Should I stop Link Building because of Penguin 4.0?
Link building has been here for years. The truth is, the internet is built entirely on sites linking to each other, and that isn’t going to change post Penguin 4.0. Link development is a key part of SEO strategy – and actually, it’s never been more important.
Links help build authority, get referrals, increase brand awareness and increase organic search performance. You shouldn’t stop thinking about them, but you should rethink how you earn them.
My recommendation would be to find good ways to build links naturally:
- Creating content that’s just too darn good not to link to, and then pitching that content to influencers in your industry
- Reaching out to your partners for links when appropriate, or building new partnerships
- Doing newsworthy things as an organization, and then telling people about it
- Distributing your content everywhere that makes sense
- Socially sharing as much as possible to get the maximum reach for your brand and content
All of the above are long-term, natural and safe ways your site can see link growth. While short-term tactics for link building used to be all the rage, there are no shortcuts to building high-quality natural links any longer.
The bar for getting a link is now set twice as high. It takes time, effort and most importantly content to build high-quality links.
What to do Post Penguin 4.0
Overall, Penguin 4.0 should have a positive effect on the SEO community. It negates the possibility of negative SEO and makes webmasters more accountable for providing useful, quality sites and holds them less responsible for cleaning up spam.
Here are 5 things to consider doing post Penguin 4.0:
1.Track your site’s performance in Google Analytics and Search Console
The best way to figure out whether you have been positively or negatively impacted by Google’s update is to monitor analytics and ranking data. See if there are any noteworthy lifts or drops in rankings or traffic. It may be hard to see immediately, but you won’t know unless you regularly measure your site’s performance.

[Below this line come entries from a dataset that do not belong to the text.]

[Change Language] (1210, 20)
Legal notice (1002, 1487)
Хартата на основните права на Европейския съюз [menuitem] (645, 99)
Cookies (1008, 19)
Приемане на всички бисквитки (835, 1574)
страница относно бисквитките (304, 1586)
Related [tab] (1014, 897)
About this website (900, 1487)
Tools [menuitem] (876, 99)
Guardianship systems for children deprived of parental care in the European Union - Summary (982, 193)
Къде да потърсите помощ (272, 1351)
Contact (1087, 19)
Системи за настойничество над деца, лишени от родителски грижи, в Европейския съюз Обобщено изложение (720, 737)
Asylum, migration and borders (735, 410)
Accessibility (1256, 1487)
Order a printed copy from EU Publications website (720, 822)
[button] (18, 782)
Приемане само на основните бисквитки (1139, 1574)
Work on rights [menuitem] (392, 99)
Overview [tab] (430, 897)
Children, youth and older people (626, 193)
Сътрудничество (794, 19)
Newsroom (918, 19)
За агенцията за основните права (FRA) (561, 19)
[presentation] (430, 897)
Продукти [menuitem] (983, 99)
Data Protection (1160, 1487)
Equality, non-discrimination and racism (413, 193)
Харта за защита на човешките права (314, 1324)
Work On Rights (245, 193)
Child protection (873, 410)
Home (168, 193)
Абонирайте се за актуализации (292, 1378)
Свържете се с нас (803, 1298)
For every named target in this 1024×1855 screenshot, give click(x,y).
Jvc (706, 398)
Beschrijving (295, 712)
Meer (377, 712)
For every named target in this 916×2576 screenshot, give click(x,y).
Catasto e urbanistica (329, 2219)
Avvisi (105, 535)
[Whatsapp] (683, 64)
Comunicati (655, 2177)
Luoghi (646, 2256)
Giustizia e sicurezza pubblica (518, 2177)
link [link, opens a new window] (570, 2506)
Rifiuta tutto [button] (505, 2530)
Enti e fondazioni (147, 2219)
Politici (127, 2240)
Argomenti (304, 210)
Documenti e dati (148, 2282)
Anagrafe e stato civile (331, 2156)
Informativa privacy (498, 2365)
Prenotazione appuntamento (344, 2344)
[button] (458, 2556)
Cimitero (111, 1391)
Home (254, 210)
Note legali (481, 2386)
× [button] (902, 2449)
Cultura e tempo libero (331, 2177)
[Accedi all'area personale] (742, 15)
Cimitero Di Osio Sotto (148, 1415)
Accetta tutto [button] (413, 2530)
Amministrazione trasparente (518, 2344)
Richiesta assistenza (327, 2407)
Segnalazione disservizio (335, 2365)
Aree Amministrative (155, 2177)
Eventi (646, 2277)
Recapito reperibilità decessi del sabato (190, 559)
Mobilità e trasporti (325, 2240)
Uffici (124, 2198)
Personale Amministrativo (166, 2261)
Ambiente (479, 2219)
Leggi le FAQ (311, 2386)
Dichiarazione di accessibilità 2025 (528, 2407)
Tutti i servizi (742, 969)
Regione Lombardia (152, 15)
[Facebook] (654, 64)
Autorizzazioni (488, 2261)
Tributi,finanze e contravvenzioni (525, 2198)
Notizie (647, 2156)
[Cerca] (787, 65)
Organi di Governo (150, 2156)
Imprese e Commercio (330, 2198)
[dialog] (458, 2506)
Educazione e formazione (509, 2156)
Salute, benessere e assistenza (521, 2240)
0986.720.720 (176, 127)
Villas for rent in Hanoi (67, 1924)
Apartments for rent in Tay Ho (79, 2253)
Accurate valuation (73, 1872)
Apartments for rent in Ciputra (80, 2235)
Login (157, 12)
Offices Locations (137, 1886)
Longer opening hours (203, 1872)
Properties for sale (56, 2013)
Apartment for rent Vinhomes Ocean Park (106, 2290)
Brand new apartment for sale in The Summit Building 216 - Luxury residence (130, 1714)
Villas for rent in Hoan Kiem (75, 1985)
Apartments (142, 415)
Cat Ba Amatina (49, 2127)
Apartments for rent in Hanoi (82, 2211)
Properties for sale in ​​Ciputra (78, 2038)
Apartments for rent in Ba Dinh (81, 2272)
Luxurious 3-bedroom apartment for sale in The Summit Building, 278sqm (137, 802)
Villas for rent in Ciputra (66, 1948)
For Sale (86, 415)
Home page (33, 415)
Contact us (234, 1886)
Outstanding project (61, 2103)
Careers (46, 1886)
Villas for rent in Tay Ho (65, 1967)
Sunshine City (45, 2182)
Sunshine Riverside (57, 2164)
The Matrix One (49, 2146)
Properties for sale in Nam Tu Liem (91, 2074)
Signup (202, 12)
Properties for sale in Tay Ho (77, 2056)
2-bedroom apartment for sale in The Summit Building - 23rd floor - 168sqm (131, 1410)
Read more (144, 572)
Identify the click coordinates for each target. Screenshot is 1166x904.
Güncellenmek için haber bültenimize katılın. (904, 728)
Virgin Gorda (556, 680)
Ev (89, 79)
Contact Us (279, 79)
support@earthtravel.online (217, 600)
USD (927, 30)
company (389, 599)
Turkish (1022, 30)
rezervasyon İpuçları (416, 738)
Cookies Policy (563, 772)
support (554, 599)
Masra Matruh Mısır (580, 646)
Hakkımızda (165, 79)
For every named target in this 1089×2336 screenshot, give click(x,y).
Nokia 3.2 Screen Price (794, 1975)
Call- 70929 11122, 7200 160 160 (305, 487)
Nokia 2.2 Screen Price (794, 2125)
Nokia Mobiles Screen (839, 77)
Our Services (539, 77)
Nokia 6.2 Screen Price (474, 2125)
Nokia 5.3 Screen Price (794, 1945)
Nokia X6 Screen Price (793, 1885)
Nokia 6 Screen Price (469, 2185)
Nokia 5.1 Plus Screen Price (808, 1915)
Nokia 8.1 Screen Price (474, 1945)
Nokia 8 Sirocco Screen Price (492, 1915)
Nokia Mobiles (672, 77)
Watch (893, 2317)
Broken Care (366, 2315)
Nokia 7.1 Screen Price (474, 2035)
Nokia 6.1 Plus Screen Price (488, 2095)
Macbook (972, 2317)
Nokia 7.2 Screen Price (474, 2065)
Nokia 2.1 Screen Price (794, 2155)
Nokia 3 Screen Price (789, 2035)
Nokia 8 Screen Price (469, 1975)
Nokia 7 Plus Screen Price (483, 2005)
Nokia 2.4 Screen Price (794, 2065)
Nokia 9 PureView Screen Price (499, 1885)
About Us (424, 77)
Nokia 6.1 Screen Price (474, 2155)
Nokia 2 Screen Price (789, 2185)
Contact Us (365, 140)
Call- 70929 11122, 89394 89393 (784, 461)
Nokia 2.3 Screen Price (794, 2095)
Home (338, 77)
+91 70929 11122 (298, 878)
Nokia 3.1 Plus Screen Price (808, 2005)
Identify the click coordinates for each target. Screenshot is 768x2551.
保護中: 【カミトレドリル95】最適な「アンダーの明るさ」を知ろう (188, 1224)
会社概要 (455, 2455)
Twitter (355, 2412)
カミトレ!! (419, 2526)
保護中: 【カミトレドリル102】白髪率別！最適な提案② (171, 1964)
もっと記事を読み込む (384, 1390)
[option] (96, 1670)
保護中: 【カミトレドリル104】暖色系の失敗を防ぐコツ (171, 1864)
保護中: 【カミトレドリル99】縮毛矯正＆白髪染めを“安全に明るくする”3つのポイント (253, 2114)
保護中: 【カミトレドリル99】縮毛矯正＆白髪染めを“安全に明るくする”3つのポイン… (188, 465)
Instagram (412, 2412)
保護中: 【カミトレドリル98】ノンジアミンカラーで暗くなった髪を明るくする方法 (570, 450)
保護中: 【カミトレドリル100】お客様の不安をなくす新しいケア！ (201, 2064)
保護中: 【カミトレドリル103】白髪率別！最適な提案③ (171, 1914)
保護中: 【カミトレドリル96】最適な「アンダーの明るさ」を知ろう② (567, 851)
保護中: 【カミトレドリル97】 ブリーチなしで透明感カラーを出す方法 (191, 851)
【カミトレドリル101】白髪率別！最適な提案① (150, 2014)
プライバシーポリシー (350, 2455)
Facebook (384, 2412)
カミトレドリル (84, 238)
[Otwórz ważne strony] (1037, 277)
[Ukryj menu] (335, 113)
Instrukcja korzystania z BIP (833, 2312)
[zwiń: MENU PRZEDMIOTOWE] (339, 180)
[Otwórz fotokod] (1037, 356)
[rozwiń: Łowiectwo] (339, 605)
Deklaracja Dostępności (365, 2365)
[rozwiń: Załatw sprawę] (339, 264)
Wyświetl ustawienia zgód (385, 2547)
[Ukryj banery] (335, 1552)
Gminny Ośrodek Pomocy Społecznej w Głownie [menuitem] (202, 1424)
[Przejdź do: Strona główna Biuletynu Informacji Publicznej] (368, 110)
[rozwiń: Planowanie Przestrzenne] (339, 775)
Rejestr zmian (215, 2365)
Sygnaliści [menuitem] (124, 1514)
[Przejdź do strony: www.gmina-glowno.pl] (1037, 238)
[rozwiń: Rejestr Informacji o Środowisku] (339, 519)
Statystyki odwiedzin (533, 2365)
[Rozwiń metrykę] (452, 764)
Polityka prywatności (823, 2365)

2.Perform a backlink audit on your whole site
If you have concerns that Penguin 4.0 might impact you negatively due to your current backlinks you can audit your current backlinks to establish which need to be pruned and which are quality enough to keep. Then, establish quality guidelines around which links you wish to keep and which you do not. Reach out to the webmasters of those you wish to not keep requesting they be removed.
3.Focus on creating quality content
With less time needed for “SEO janitorial work”, it leaves no excuse for not creating content. Without content it will be hard for you to achieve link growth, which is essential for authority building, brand awareness and better rankings. If you already have a good amount of content on your site you can now focus your energy on making it even better.
4.Leave your disavow file alone, and keep pruning bad links
As discussed above, there is no need to revisit the list of links that once were disavowed or pruned from your site. It’s likely that no good will come from spending time reclaiming these links.
5.Focus on strategies to build natural backlinks to your site
Taking a long-term, content driven approach to growing your backlink profile will become even more important post Penguin 4.0. Consider ways that you can integrate link growth into your public relations, content creation and other marketing efforts so you can set yourself up for long-term success.
Penguin 4.0 is a much needed and awaited change to Google’s core algorithm. If you focus on driving natural link growth, creating fantastic content and maintaining quality links then you have nothing to worry about!